Deedle icon indicating copy to clipboard operation
Deedle copied to clipboard

Add merge functionality between data frames

Open jeremyhoughton opened this issue 11 years ago • 7 comments

Add a Pandas style merge function to make joining data frames together easier especially when there are non unique columns/indexes. Please see this stackoverflow question here for more detail.

jeremyhoughton avatar Feb 16 '14 22:02 jeremyhoughton

  • One concrete way to do this would be to add a parameterized join operation that uses the specified columns (rather than using the index).
  • Another option would be to allow repeated keys in the index and then this could be done just by using the standard join function.

tpetricek avatar Feb 17 '14 13:02 tpetricek

I think the first idea is easier to implement, and would be useful in general.

adamklein avatar Feb 24 '14 23:02 adamklein

This might also be related, although here is not matching on columns, but on parts of the index: http://stackoverflow.com/questions/22048401/how-to-join-frames-using-fs-deedle-where-one-of-the-frame-has-a-composite-key/22049066

tpetricek avatar Feb 26 '14 17:02 tpetricek

Are there any elegant ways to do this with Deedle now? I created a function for this. But it copies only one column only.

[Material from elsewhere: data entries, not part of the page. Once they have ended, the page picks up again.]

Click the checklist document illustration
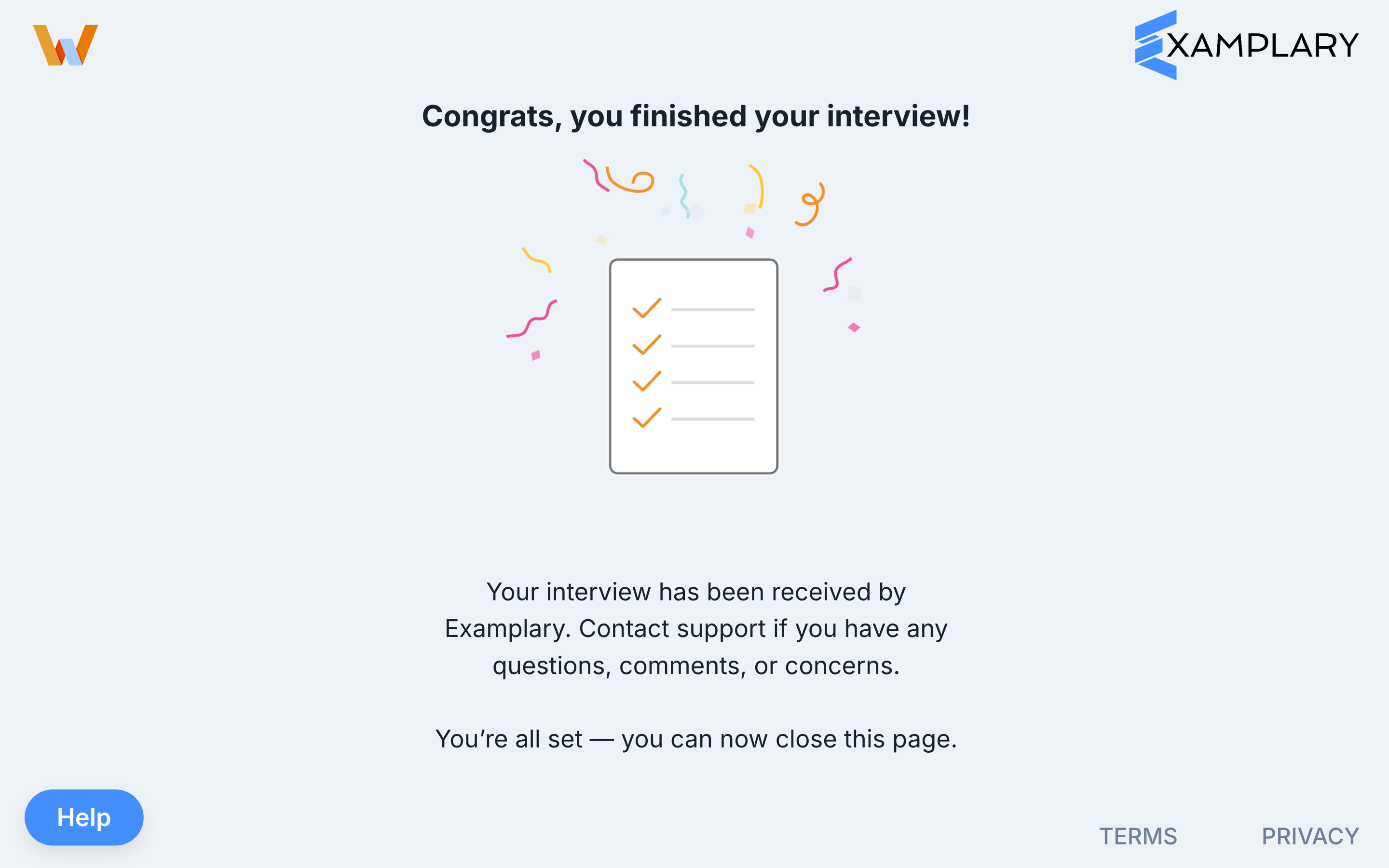 [694, 366]
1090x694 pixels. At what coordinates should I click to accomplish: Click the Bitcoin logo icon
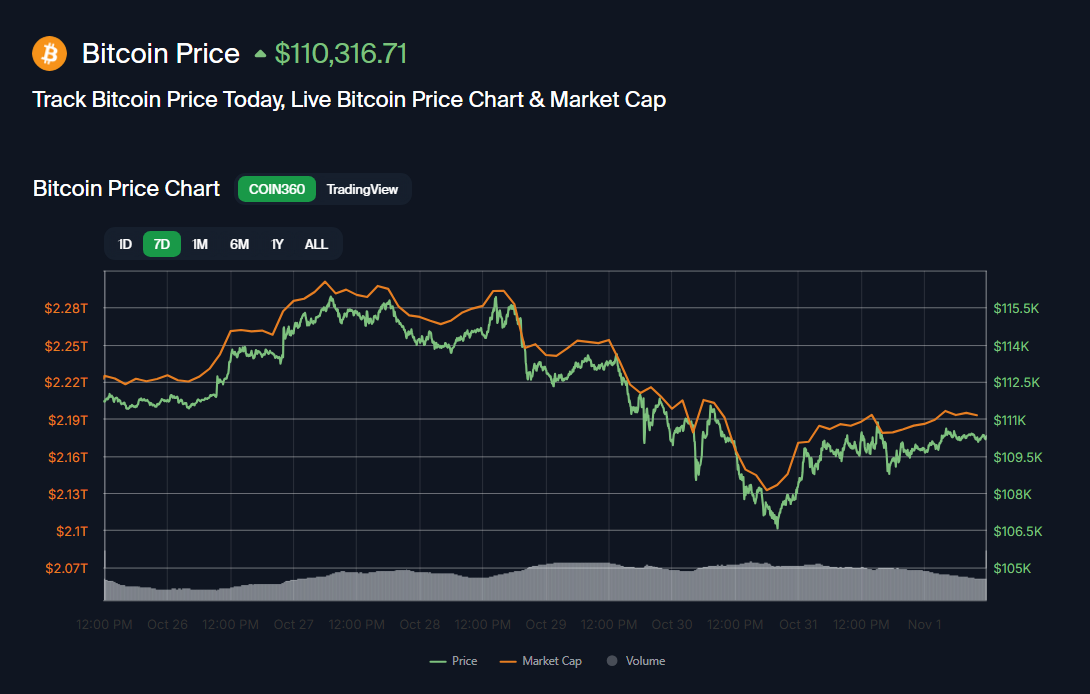(x=49, y=53)
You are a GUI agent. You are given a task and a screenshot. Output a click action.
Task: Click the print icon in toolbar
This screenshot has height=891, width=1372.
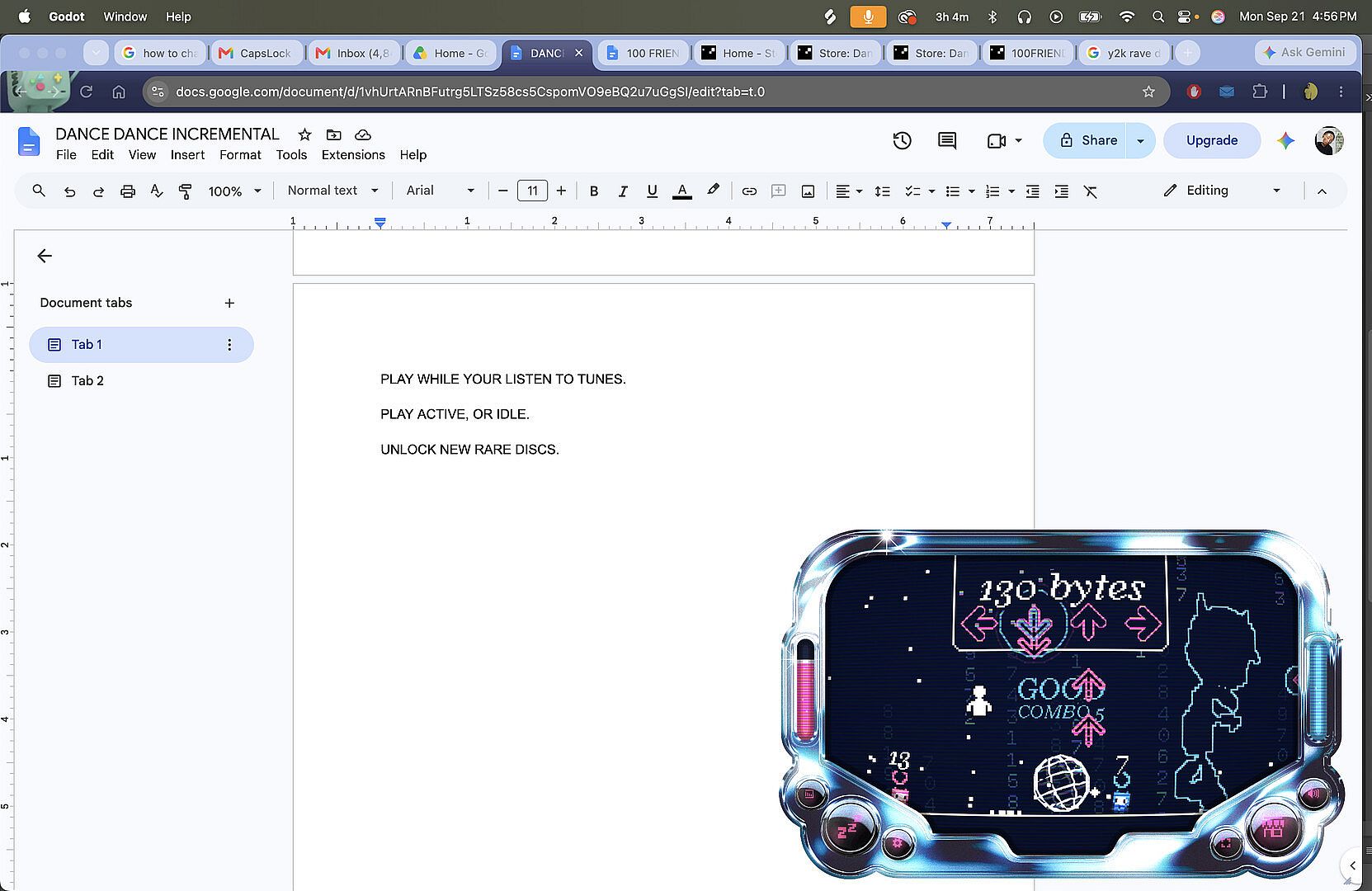pyautogui.click(x=127, y=191)
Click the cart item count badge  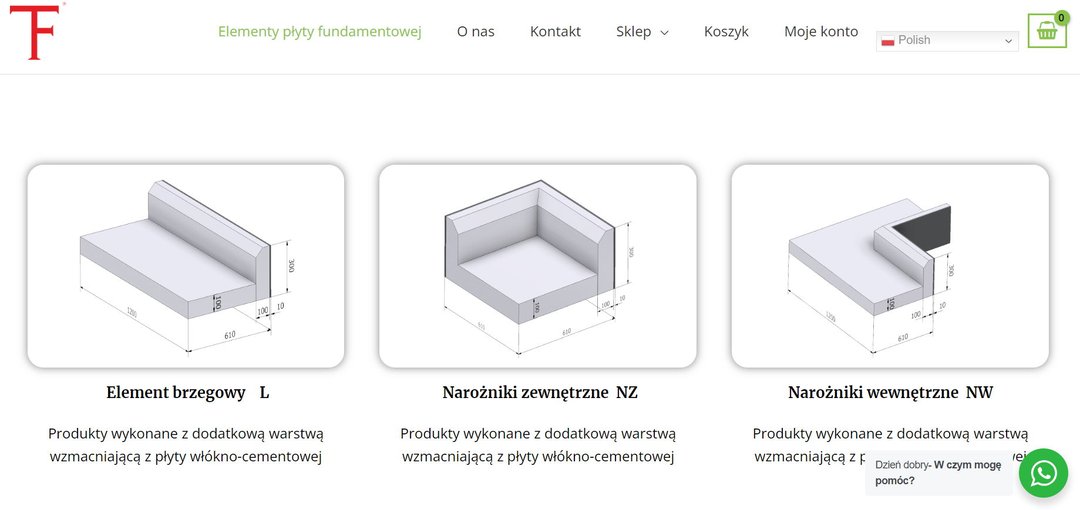(x=1061, y=17)
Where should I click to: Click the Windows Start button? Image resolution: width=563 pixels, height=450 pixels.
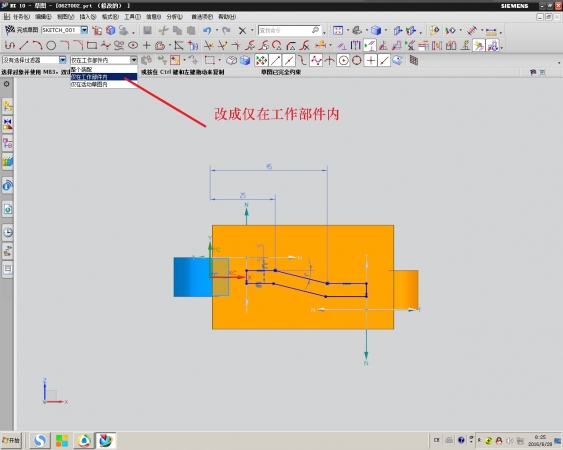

Users have to specify a type parameter explicitly.

let mergeColumnFromForeignFrame<'X, 'C, 'R1, 'R2 
              when 'C: equality and 'R1: equality and 'R2: equality>
   (column_to_be_copied: 'C) (missingValue: 'X) (indexed_frame: Frame<'R2,'C>)
   (key_column: 'C) (primary_frame: Frame<'R1,'C>)  =

  let srs_references: Series<'R1, 'R2> = 
      primary_frame |> getCol key_column

  let (srs_cols_to_be_merged: Series<_,'X>) = 
    getCol column_to_be_copied indexed_frame

  let new_srs = 
    srs_references 
    |> Series.mapValues 
        (fun x -> if srs_cols_to_be_merged.ContainsKey(x) then
                    srs_cols_to_be_merged.[x]
                  else missingValue)

  addCol column_to_be_copied new_srs primary_frame

murata2makoto avatar Feb 10 '22 04:02 murata2makoto

I have created a function which selects the keys first and performs a lookup:

let partJoin (keySelect:'R->'V) (df1:Frame<'R,_>) (df2:Frame<_,_>)=

    // 1. Make the key available
    let keySeries =
        df1
        |> Frame.mapRows (fun k _ -> keySelect k)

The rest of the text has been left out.